During Ubisoft's Digital Day in London, it was revealed that the new FPS title from Nadeo, known as Shootmania, will allow gamers to create their own full FPS games, as well as individual maps.
This is the second title the developer has added to its Maniaplanet trilogy, which will also see the release of Questmania included further down the line. Currently the only finished game under the franchise's belt is Trackmania 2: Canyon.
The FPS title, Shootmania, has been in in development for six years and is designed to offer the tools to create a purist shooter with an intuitive map and objective system that's completely customisable by players.

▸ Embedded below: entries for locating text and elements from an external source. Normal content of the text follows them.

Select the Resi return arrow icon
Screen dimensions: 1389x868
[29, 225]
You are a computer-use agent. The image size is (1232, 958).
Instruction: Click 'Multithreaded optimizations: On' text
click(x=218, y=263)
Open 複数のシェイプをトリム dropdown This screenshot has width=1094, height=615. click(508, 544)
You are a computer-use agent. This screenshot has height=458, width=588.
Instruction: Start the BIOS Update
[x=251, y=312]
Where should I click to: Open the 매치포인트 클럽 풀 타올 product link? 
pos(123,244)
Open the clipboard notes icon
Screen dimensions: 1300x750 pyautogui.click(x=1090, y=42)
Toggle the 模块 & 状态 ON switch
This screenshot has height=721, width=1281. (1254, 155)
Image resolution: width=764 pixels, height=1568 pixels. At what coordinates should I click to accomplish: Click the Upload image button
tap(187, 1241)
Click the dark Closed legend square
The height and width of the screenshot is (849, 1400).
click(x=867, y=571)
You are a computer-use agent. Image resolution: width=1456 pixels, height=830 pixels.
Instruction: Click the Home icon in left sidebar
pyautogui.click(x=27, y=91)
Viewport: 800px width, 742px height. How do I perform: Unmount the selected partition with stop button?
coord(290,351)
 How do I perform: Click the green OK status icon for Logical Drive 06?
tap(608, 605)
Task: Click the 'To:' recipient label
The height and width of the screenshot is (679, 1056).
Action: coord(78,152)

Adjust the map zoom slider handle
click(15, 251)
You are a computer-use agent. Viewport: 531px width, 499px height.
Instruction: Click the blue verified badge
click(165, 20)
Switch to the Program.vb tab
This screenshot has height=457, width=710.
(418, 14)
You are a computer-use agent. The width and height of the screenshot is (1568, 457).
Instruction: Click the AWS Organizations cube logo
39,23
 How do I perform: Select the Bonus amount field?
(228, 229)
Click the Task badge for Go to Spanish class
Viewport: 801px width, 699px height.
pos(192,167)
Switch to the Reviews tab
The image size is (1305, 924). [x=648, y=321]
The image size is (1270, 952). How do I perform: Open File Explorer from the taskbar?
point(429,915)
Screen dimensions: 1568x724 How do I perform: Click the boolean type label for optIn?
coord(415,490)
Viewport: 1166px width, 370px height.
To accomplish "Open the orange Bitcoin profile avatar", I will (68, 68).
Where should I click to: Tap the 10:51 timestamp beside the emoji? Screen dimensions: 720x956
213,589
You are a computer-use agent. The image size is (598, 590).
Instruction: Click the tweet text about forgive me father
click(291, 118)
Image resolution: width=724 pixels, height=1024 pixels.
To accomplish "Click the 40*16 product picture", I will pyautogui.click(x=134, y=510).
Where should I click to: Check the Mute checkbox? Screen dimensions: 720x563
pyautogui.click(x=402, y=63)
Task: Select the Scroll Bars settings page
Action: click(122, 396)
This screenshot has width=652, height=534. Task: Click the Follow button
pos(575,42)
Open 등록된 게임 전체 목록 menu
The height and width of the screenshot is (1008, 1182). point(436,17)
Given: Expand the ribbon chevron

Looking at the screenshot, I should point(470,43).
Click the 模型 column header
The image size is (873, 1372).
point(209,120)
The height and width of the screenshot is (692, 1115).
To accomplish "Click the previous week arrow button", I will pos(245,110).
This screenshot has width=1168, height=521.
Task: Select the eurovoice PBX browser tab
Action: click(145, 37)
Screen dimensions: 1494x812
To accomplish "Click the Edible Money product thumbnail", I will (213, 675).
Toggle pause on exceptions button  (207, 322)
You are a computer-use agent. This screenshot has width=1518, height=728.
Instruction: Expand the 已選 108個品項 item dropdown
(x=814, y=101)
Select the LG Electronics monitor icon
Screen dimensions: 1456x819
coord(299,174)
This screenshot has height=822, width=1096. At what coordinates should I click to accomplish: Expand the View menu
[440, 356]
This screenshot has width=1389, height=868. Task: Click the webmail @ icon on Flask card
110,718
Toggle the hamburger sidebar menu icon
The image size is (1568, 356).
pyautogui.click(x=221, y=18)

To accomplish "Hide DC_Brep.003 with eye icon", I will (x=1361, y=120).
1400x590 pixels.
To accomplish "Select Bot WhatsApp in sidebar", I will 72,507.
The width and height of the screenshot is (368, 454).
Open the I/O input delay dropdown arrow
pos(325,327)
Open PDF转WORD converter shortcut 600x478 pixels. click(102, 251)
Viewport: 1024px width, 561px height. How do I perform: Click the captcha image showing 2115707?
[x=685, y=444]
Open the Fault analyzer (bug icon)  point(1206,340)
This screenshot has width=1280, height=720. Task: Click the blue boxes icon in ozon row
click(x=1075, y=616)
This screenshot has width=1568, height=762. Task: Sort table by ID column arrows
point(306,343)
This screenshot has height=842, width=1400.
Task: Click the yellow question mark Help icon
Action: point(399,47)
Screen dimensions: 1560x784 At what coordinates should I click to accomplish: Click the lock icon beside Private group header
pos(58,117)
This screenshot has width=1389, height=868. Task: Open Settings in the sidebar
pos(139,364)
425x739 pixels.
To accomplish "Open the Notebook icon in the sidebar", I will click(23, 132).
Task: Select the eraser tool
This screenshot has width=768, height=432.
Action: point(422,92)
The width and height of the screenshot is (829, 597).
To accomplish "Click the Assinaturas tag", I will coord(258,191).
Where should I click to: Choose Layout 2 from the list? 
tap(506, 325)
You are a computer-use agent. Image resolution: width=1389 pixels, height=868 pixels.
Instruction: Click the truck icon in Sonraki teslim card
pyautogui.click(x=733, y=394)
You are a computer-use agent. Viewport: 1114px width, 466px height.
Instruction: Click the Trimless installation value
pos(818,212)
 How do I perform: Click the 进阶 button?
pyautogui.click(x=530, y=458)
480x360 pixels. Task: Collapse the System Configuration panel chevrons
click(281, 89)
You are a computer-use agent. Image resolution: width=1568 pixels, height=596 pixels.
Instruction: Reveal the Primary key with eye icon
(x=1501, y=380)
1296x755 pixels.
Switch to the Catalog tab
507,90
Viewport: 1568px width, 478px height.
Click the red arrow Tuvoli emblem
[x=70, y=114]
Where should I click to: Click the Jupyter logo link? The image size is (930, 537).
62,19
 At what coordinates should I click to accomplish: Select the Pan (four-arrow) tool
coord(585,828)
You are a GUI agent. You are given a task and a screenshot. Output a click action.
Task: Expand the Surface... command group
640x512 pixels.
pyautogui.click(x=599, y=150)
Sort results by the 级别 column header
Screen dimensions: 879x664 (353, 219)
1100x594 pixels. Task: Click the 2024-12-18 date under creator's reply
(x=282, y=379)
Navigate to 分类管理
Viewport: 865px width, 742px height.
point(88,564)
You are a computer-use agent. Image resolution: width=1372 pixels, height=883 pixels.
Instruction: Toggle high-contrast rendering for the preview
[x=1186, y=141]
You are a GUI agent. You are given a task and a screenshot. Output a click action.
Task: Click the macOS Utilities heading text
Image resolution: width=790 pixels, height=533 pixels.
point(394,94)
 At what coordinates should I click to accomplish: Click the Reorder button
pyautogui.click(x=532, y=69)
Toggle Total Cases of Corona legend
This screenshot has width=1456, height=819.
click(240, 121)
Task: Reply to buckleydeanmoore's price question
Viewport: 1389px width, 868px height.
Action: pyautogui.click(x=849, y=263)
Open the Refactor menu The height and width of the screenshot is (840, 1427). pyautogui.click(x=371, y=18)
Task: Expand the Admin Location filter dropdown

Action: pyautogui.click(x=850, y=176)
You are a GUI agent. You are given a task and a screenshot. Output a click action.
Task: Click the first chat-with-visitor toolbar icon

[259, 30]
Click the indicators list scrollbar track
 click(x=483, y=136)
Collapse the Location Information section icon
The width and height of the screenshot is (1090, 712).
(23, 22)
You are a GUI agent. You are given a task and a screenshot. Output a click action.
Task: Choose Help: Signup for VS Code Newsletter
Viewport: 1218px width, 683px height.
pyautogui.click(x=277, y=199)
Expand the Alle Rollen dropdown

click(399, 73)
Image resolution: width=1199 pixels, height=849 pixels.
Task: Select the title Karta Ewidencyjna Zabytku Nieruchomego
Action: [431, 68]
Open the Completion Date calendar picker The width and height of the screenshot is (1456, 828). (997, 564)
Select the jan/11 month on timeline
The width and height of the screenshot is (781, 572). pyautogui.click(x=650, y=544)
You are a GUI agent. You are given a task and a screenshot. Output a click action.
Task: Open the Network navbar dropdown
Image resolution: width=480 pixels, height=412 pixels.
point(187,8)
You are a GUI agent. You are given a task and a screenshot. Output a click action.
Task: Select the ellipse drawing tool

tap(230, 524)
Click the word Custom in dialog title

"It will give the freedom to the FPS community to build their own games, to build their own modes," said Thomas Paincon, Nadeo's online brand marketing group manager in an interview with Games Industry (requires free account sign-up).
"Because right now ManiaPlanet is just Trackmania 2 Canyon, we can't see the different bridges between both titles. Now it is a concept, but when ShootMania releases next year it will be more understandable to players, how they can benefit from one to the other."
The idea behind the Maniaplanet platform is that it will offer interlinking elements between the titles. You'll be able to earn in-game money racing in Trackmania 2, then use that to buy upgrades in Shootmania. Why that's necessary, we don't really know - but it's something Ubisoft and Nadeo are certainly excited about.
"It has to be seen as an environment. Yes, it takes more time than other titles, Like Ghost Recon Online or Settlers, but it's really a mid-term or long-term vision," Paincon continued.
Paincon also discussed how Nadeo was a studio of engineers, not level designers. The plan was to create a large selection of tools that players can pick up and use without difficulty, allowing them to put together a large portion of the game's content; the same ethos that made the original free-to-play Trackmania such a success.
Ubisoft is certainly trialling something new with this setup, but until Shootmania and eventually Questmania are released, it's up in the air whether a business model like this will entice gamers, or if the individual games themselves will just be taken at face value.